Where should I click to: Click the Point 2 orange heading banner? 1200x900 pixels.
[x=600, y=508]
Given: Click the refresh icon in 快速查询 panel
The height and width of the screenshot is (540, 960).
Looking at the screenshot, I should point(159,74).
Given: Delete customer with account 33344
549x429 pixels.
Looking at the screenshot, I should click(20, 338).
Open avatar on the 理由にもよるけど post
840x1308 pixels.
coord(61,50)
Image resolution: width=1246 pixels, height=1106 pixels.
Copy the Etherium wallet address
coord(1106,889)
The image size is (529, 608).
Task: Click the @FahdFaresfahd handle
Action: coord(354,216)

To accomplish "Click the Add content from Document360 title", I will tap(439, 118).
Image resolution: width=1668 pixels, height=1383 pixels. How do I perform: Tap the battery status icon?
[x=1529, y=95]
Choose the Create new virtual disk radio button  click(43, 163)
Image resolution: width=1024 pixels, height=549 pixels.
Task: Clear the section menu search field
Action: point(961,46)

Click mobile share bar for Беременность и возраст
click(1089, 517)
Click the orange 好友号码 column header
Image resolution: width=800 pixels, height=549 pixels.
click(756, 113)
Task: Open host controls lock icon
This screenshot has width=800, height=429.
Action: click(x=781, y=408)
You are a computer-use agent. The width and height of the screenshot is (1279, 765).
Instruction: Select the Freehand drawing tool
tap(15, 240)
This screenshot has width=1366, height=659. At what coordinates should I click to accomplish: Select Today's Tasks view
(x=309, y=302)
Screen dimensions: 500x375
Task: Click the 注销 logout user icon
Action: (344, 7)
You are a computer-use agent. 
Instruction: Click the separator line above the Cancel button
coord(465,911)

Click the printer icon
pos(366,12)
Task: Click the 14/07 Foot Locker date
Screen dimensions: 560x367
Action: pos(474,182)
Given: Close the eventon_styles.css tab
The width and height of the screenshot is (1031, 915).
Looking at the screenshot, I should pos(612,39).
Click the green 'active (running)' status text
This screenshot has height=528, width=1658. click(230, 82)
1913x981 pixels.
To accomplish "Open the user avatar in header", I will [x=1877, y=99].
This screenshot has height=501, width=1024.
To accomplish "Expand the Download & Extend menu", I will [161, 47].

┄┄┄┄┄┄

• _Exercise instructions_:
What is the count of lines in the data above containing the string "will"? Write the number and nothing else.

• _Answer to this exercise_:
3